• _STATED GOAL_: Reproduce the lines word for word, from the first line through the one containing "Action: [x=291, y=970]", including both.

>> begin RECORDS

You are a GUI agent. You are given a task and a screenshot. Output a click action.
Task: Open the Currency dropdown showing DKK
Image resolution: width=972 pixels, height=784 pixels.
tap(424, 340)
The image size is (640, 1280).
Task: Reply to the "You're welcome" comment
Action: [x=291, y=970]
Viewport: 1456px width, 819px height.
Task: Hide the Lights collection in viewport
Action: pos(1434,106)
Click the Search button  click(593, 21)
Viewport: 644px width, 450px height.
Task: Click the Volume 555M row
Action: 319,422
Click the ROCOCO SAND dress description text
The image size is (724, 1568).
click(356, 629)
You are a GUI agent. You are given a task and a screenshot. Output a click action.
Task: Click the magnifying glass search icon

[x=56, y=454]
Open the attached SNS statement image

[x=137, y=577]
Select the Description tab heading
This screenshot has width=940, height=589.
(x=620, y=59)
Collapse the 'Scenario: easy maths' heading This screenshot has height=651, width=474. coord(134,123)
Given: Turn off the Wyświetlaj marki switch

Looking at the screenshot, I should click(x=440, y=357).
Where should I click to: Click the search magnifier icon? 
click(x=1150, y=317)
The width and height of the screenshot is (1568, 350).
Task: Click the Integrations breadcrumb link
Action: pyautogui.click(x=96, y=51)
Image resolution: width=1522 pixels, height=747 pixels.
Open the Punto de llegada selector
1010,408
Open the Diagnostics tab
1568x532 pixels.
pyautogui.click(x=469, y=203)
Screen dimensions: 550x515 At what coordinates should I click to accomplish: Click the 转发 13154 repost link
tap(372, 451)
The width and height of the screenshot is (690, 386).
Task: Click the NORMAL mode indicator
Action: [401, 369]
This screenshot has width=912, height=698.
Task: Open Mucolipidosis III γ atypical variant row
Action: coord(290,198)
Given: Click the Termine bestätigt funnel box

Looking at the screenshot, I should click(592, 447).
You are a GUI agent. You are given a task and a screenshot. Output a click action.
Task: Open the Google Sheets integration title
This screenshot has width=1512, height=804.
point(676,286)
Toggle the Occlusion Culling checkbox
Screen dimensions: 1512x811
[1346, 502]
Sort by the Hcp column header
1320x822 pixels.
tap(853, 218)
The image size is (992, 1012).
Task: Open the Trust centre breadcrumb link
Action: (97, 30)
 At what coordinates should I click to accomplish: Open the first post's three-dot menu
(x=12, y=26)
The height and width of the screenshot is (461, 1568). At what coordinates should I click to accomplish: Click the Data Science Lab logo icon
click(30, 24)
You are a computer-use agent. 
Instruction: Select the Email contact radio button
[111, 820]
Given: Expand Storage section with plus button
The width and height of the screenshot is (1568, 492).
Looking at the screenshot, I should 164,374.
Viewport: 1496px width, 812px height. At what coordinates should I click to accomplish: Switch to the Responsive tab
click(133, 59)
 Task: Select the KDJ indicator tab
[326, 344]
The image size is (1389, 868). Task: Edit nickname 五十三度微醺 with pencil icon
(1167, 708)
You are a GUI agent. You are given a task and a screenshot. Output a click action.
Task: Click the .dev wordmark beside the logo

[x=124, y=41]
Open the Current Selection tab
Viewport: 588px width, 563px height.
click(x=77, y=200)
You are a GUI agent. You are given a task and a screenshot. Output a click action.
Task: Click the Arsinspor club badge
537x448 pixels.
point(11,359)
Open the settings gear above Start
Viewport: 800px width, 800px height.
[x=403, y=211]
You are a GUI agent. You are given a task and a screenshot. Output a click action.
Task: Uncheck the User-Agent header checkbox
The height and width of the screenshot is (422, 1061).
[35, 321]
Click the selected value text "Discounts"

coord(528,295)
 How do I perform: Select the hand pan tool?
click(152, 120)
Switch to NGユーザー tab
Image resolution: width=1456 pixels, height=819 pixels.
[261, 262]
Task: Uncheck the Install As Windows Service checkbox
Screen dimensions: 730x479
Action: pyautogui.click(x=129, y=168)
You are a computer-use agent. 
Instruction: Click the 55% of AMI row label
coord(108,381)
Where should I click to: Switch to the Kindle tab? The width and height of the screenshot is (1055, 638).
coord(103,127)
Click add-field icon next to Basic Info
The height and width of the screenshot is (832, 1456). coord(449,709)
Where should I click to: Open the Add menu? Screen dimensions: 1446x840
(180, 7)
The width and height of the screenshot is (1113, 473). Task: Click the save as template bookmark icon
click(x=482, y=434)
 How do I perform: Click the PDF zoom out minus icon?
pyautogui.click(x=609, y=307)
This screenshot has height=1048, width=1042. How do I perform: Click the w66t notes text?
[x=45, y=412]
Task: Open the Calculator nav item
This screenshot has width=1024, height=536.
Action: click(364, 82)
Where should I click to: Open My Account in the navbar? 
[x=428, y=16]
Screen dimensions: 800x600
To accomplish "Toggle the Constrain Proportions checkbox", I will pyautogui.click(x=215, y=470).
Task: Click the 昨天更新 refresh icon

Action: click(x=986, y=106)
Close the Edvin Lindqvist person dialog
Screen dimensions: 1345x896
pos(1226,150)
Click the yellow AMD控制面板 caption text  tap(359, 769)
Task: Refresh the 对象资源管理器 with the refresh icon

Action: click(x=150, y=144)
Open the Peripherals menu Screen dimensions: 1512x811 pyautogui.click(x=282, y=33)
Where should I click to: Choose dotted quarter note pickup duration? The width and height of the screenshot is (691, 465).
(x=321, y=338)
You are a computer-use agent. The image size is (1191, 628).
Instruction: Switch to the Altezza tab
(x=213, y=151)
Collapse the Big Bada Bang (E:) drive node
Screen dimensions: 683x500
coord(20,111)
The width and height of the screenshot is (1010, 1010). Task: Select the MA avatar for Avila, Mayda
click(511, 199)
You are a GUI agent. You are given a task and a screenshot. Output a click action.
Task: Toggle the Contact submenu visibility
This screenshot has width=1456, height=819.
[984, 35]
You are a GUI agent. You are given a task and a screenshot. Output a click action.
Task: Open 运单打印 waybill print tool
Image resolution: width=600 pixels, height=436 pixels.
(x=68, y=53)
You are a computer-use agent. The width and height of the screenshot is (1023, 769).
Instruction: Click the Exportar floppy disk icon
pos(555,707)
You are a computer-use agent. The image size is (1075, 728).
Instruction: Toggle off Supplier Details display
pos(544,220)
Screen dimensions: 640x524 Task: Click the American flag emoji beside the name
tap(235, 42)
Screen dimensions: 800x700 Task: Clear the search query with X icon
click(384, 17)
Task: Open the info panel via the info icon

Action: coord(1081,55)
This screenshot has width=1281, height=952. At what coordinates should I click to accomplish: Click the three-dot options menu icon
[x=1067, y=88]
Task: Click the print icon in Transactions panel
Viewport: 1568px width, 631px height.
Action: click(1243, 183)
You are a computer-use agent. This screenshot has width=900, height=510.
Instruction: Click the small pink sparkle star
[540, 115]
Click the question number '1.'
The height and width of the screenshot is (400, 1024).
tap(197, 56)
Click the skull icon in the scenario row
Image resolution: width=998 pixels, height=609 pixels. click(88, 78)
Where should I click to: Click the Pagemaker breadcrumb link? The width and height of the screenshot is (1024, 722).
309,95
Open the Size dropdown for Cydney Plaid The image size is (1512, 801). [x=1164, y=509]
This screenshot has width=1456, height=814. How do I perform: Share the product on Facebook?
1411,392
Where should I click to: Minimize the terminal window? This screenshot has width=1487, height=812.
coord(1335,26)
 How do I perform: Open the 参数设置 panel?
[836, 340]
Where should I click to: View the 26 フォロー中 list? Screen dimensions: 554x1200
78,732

>> end RECORDS

• _ANSWER TO THE PROBLEM_:
You are a GUI agent. You are given a task and a screenshot. Output a click action.
Task: Open the Currency dropdown showing DKK
Image resolution: width=972 pixels, height=784 pixels.
tap(424, 340)
The image size is (640, 1280).
Task: Reply to the "You're welcome" comment
Action: [x=291, y=970]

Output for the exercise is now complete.